⟨
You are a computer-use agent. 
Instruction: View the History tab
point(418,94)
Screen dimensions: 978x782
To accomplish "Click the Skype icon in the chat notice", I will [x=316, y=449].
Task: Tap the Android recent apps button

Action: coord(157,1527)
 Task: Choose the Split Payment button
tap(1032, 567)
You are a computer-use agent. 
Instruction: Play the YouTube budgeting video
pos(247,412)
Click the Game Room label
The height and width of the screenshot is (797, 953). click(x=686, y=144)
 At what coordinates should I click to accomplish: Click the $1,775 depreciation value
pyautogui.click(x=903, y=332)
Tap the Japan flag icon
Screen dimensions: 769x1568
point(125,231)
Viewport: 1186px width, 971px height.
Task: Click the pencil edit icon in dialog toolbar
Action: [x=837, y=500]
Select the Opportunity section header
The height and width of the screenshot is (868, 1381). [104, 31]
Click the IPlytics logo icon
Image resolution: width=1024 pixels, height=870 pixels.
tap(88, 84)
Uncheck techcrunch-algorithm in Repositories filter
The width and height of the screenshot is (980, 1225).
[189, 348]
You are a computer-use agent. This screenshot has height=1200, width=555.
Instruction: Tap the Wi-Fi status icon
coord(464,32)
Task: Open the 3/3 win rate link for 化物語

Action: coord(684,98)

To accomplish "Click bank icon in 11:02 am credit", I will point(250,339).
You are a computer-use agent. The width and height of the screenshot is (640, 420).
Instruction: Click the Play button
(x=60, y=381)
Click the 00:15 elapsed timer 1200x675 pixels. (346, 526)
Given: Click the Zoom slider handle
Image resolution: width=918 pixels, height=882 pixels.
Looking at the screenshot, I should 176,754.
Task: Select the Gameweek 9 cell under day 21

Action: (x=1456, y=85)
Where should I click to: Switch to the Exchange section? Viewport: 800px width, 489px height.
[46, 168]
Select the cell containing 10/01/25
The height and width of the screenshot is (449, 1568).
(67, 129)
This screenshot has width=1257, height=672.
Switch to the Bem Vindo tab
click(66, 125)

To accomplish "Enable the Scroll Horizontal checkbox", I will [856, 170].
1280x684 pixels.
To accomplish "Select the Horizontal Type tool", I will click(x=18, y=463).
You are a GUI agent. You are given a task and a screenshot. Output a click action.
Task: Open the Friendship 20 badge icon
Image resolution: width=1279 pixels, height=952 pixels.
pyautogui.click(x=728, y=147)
⟩
#### [Aim of the exercise]
In the records, which lines mention the word "Horizontal"? Copy those lines.

#### [Result]
To accomplish "Enable the Scroll Horizontal checkbox", I will [856, 170].
To accomplish "Select the Horizontal Type tool", I will click(x=18, y=463).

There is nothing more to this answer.